> _TASK OBJECTIVE_
Take the records below and copy them exactly.

> _MATERIAL PROVIDED_
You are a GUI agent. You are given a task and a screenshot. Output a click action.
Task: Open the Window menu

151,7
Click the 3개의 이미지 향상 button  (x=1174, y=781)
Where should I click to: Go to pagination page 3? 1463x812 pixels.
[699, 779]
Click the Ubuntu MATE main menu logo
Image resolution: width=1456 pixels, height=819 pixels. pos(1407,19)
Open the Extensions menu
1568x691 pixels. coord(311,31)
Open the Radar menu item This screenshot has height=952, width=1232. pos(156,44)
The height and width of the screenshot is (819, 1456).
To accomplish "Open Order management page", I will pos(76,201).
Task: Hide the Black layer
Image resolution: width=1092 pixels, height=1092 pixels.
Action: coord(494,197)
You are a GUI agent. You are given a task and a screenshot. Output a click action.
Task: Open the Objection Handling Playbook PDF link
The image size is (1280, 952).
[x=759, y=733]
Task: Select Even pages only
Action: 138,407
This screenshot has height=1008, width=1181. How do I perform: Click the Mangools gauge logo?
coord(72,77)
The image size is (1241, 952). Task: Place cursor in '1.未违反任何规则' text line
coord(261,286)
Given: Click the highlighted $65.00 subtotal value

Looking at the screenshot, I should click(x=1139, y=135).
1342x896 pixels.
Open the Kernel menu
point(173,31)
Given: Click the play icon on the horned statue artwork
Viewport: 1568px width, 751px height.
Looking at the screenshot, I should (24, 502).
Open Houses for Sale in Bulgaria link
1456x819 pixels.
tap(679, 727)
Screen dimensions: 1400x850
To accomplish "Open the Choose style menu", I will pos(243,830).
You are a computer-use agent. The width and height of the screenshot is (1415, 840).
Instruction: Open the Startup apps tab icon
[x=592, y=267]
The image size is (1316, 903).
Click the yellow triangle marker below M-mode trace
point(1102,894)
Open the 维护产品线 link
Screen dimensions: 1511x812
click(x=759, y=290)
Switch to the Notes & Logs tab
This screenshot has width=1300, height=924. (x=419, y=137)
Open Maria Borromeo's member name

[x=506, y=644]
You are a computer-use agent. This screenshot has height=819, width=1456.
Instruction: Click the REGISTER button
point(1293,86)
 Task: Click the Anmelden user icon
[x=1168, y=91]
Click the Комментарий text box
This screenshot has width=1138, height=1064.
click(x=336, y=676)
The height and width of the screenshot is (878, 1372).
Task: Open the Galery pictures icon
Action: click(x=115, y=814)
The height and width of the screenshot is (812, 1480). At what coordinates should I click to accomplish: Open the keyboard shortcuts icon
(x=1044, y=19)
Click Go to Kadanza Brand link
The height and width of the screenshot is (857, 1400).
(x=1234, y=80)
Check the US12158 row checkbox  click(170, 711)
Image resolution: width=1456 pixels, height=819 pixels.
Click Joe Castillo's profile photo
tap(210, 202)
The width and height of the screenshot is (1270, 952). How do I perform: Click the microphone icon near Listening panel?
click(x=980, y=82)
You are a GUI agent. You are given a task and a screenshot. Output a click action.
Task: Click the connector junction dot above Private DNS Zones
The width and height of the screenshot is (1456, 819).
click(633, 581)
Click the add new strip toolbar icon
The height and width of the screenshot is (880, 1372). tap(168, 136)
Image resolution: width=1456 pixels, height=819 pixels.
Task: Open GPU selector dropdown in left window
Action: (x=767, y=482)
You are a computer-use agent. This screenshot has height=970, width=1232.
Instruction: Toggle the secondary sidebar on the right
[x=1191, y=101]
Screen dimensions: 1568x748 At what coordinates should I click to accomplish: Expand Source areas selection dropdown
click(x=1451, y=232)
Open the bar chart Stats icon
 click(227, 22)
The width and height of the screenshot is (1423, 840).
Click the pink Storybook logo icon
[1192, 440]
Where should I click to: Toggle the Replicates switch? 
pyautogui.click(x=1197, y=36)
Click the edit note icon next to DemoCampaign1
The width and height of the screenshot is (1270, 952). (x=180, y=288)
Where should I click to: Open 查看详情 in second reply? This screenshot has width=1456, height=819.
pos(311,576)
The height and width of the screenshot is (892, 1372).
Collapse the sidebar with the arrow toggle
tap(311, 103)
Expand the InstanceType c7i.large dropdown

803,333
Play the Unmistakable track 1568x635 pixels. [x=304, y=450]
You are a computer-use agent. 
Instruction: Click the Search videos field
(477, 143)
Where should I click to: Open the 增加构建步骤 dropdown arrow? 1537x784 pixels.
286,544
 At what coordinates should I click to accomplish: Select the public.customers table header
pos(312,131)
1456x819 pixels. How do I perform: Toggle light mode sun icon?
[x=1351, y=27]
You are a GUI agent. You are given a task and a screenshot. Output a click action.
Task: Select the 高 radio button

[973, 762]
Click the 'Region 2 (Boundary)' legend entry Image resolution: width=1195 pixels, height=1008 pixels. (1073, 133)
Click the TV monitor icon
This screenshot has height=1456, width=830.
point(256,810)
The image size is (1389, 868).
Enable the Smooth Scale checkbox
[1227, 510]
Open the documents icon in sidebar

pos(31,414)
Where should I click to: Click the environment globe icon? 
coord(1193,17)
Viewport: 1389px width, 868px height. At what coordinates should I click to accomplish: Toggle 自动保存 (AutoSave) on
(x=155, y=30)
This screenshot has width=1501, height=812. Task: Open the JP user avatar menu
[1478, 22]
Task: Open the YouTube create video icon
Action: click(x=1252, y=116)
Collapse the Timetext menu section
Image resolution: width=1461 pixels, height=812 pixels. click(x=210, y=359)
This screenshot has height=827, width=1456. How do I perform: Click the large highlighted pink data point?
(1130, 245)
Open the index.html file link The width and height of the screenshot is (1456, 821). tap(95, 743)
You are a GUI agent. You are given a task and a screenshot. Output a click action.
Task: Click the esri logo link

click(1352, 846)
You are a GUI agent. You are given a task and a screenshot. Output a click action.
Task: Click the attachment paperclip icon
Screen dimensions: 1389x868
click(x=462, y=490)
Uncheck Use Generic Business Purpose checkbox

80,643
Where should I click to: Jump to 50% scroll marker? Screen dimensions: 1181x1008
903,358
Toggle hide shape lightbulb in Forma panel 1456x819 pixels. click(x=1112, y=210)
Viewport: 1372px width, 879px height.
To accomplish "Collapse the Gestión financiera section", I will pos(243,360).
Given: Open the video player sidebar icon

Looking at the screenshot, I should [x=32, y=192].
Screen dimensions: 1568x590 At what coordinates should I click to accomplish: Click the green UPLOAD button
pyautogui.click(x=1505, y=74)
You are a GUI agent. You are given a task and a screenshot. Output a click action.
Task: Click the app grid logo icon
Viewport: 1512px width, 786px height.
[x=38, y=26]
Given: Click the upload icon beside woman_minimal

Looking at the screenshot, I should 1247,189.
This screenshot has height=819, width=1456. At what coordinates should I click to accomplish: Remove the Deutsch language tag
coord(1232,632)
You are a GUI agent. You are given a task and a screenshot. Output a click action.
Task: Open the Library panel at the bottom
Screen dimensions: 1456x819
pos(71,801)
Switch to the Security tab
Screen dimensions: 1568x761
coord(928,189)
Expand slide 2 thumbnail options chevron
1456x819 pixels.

> _TASK SOLUTION_
You are a GUI agent. You are given a task and a screenshot. Output a click action.
Task: Open the Window menu

151,7
Click the 3개의 이미지 향상 button  (x=1174, y=781)
Where should I click to: Go to pagination page 3? 1463x812 pixels.
[699, 779]
Click the Ubuntu MATE main menu logo
Image resolution: width=1456 pixels, height=819 pixels. pos(1407,19)
Open the Extensions menu
1568x691 pixels. coord(311,31)
Open the Radar menu item This screenshot has height=952, width=1232. pos(156,44)
The height and width of the screenshot is (819, 1456).
To accomplish "Open Order management page", I will pos(76,201).
Task: Hide the Black layer
Image resolution: width=1092 pixels, height=1092 pixels.
Action: coord(494,197)
You are a GUI agent. You are given a task and a screenshot. Output a click action.
Task: Open the Objection Handling Playbook PDF link
The image size is (1280, 952).
[x=759, y=733]
Task: Select Even pages only
Action: 138,407
This screenshot has height=1008, width=1181. How do I perform: Click the Mangools gauge logo?
coord(72,77)
The image size is (1241, 952). Task: Place cursor in '1.未违反任何规则' text line
coord(261,286)
Given: Click the highlighted $65.00 subtotal value

Looking at the screenshot, I should click(x=1139, y=135).
1342x896 pixels.
Open the Kernel menu
point(173,31)
Given: Click the play icon on the horned statue artwork
Viewport: 1568px width, 751px height.
Looking at the screenshot, I should (24, 502).
Open Houses for Sale in Bulgaria link
1456x819 pixels.
tap(679, 727)
Screen dimensions: 1400x850
To accomplish "Open the Choose style menu", I will pos(243,830).
You are a computer-use agent. The width and height of the screenshot is (1415, 840).
Instruction: Open the Startup apps tab icon
[x=592, y=267]
The image size is (1316, 903).
Click the yellow triangle marker below M-mode trace
point(1102,894)
Open the 维护产品线 link
Screen dimensions: 1511x812
click(x=759, y=290)
Switch to the Notes & Logs tab
This screenshot has width=1300, height=924. (x=419, y=137)
Open Maria Borromeo's member name

[x=506, y=644]
You are a computer-use agent. This screenshot has height=819, width=1456.
Instruction: Click the REGISTER button
point(1293,86)
 Task: Click the Anmelden user icon
[x=1168, y=91]
Click the Комментарий text box
This screenshot has width=1138, height=1064.
click(x=336, y=676)
The height and width of the screenshot is (878, 1372).
Task: Open the Galery pictures icon
Action: click(x=115, y=814)
The height and width of the screenshot is (812, 1480). At what coordinates should I click to accomplish: Open the keyboard shortcuts icon
(x=1044, y=19)
Click Go to Kadanza Brand link
The height and width of the screenshot is (857, 1400).
(x=1234, y=80)
Check the US12158 row checkbox  click(170, 711)
Image resolution: width=1456 pixels, height=819 pixels.
Click Joe Castillo's profile photo
tap(210, 202)
The width and height of the screenshot is (1270, 952). How do I perform: Click the microphone icon near Listening panel?
click(x=980, y=82)
You are a GUI agent. You are given a task and a screenshot. Output a click action.
Task: Click the connector junction dot above Private DNS Zones
The width and height of the screenshot is (1456, 819).
click(633, 581)
Click the add new strip toolbar icon
The height and width of the screenshot is (880, 1372). tap(168, 136)
Image resolution: width=1456 pixels, height=819 pixels.
Task: Open GPU selector dropdown in left window
Action: (x=767, y=482)
You are a computer-use agent. This screenshot has height=970, width=1232.
Instruction: Toggle the secondary sidebar on the right
[x=1191, y=101]
Screen dimensions: 1568x748 At what coordinates should I click to accomplish: Expand Source areas selection dropdown
click(x=1451, y=232)
Open the bar chart Stats icon
 click(227, 22)
The width and height of the screenshot is (1423, 840).
Click the pink Storybook logo icon
[1192, 440]
Where should I click to: Toggle the Replicates switch? 
pyautogui.click(x=1197, y=36)
Click the edit note icon next to DemoCampaign1
The width and height of the screenshot is (1270, 952). (x=180, y=288)
Where should I click to: Open 查看详情 in second reply? This screenshot has width=1456, height=819.
pos(311,576)
The height and width of the screenshot is (892, 1372).
Collapse the sidebar with the arrow toggle
tap(311, 103)
Expand the InstanceType c7i.large dropdown

803,333
Play the Unmistakable track 1568x635 pixels. [x=304, y=450]
You are a computer-use agent. 
Instruction: Click the Search videos field
(477, 143)
Where should I click to: Open the 增加构建步骤 dropdown arrow? 1537x784 pixels.
286,544
 At what coordinates should I click to accomplish: Select the public.customers table header
pos(312,131)
1456x819 pixels. How do I perform: Toggle light mode sun icon?
[x=1351, y=27]
You are a GUI agent. You are given a task and a screenshot. Output a click action.
Task: Select the 高 radio button

[973, 762]
Click the 'Region 2 (Boundary)' legend entry Image resolution: width=1195 pixels, height=1008 pixels. (1073, 133)
Click the TV monitor icon
This screenshot has height=1456, width=830.
point(256,810)
The image size is (1389, 868).
Enable the Smooth Scale checkbox
[1227, 510]
Open the documents icon in sidebar

pos(31,414)
Where should I click to: Click the environment globe icon? 
coord(1193,17)
Viewport: 1389px width, 868px height. At what coordinates should I click to accomplish: Toggle 自动保存 (AutoSave) on
(x=155, y=30)
This screenshot has width=1501, height=812. Task: Open the JP user avatar menu
[1478, 22]
Task: Open the YouTube create video icon
Action: click(x=1252, y=116)
Collapse the Timetext menu section
Image resolution: width=1461 pixels, height=812 pixels. click(x=210, y=359)
This screenshot has height=827, width=1456. How do I perform: Click the large highlighted pink data point?
(1130, 245)
Open the index.html file link The width and height of the screenshot is (1456, 821). tap(95, 743)
You are a GUI agent. You are given a task and a screenshot. Output a click action.
Task: Click the esri logo link

click(1352, 846)
You are a GUI agent. You are given a task and a screenshot. Output a click action.
Task: Click the attachment paperclip icon
Screen dimensions: 1389x868
click(x=462, y=490)
Uncheck Use Generic Business Purpose checkbox

80,643
Where should I click to: Jump to 50% scroll marker? Screen dimensions: 1181x1008
903,358
Toggle hide shape lightbulb in Forma panel 1456x819 pixels. click(x=1112, y=210)
Viewport: 1372px width, 879px height.
To accomplish "Collapse the Gestión financiera section", I will pos(243,360).
Given: Open the video player sidebar icon

Looking at the screenshot, I should [x=32, y=192].
Screen dimensions: 1568x590 At what coordinates should I click to accomplish: Click the green UPLOAD button
pyautogui.click(x=1505, y=74)
You are a GUI agent. You are given a task and a screenshot. Output a click action.
Task: Click the app grid logo icon
Viewport: 1512px width, 786px height.
[x=38, y=26]
Given: Click the upload icon beside woman_minimal

Looking at the screenshot, I should 1247,189.
This screenshot has height=819, width=1456. At what coordinates should I click to accomplish: Remove the Deutsch language tag
coord(1232,632)
You are a GUI agent. You are given a task and a screenshot. Output a click action.
Task: Open the Library panel at the bottom
Screen dimensions: 1456x819
pos(71,801)
Switch to the Security tab
Screen dimensions: 1568x761
coord(928,189)
Expand slide 2 thumbnail options chevron
1456x819 pixels.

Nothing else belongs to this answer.